• _TASK STATEMENT_
For this exercise, output the line holding "Plugs & Socket (357, 1994)" and all subsequent lines of the entries below, unchanged, up to and including the last.

• _TASK INPUTS_
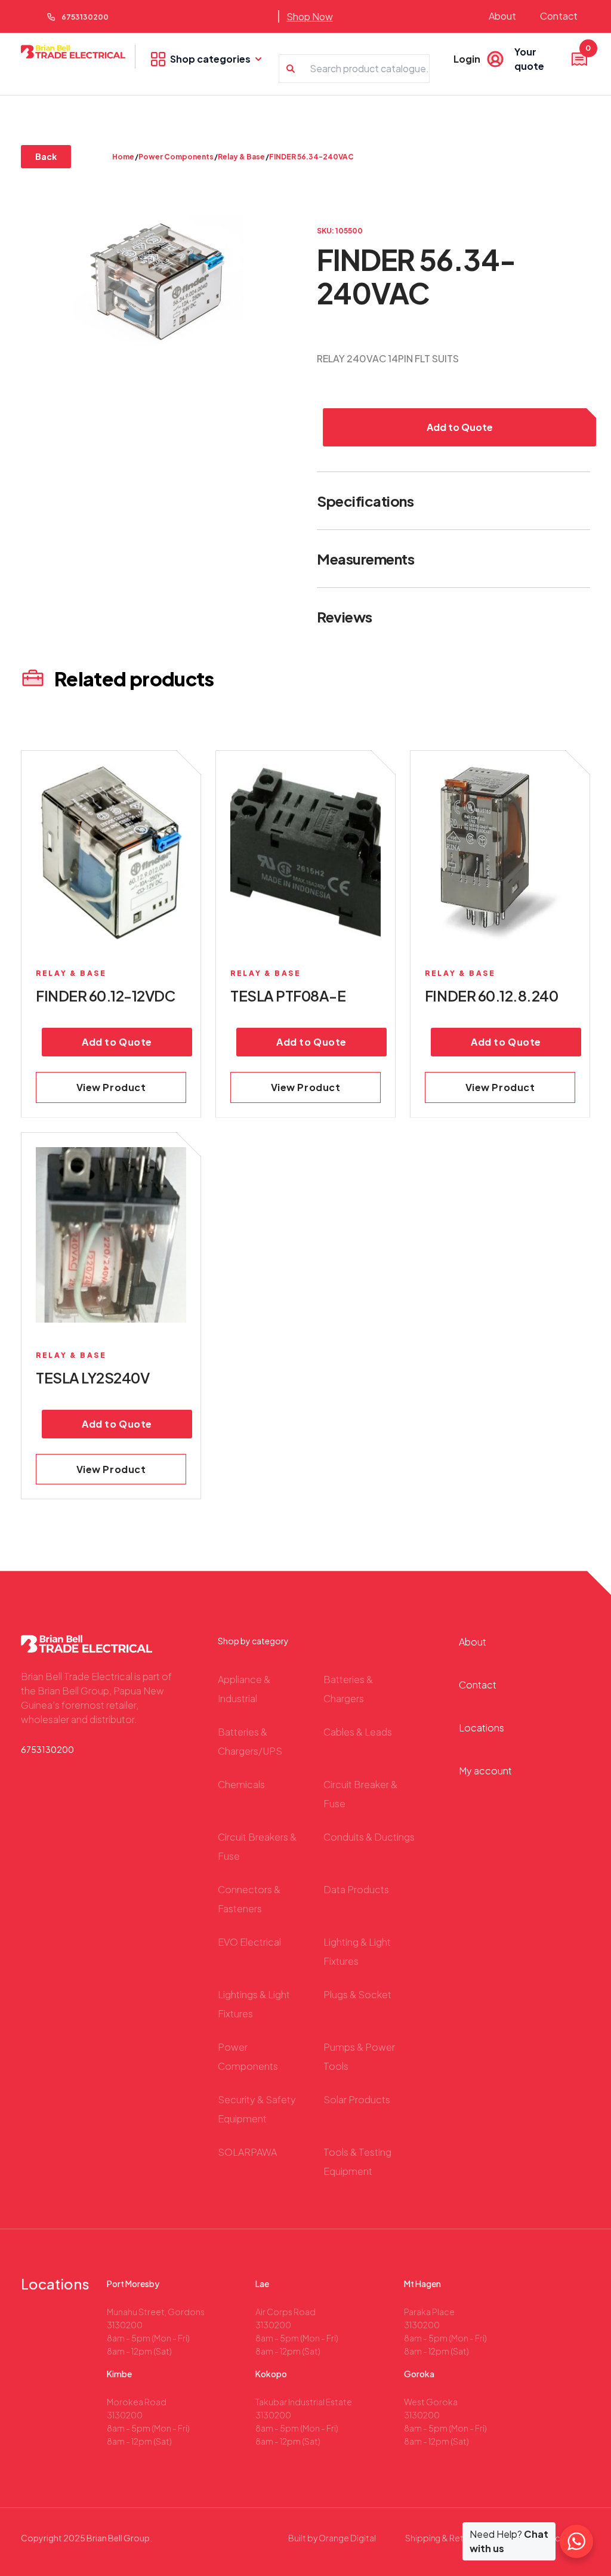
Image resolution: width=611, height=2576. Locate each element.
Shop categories (210, 59)
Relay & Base (241, 156)
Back (46, 156)
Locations (481, 1727)
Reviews (344, 616)
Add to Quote (460, 427)
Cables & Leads (357, 1731)
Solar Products (356, 2099)
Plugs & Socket (357, 1994)
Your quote (551, 58)
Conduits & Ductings (369, 1837)
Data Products (356, 1889)
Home (123, 156)
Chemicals (241, 1784)
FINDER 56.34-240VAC (311, 156)
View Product (111, 1087)
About (502, 16)
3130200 (125, 2324)
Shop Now (309, 16)
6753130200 (85, 17)
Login (466, 59)
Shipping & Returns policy (456, 2537)
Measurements (365, 559)
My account (485, 1770)
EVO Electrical (249, 1942)
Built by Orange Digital (332, 2537)
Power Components (176, 156)
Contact (559, 16)
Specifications (365, 501)
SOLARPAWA (247, 2152)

• _YOUR SOLUTION_
Plugs & Socket (357, 1994)
Your quote (551, 58)
Conduits & Ductings (369, 1837)
Data Products (356, 1889)
Home (123, 156)
Chemicals (241, 1784)
FINDER 56.34-240VAC (311, 156)
View Product (111, 1087)
About (502, 16)
3130200 (125, 2324)
Shop Now (309, 16)
6753130200 (85, 17)
Login (466, 59)
Shipping & Returns policy (456, 2537)
Measurements (365, 559)
My account (485, 1770)
EVO Electrical (249, 1942)
Built by Orange Digital (332, 2537)
Power Components (176, 156)
Contact (559, 16)
Specifications (365, 501)
SOLARPAWA (247, 2152)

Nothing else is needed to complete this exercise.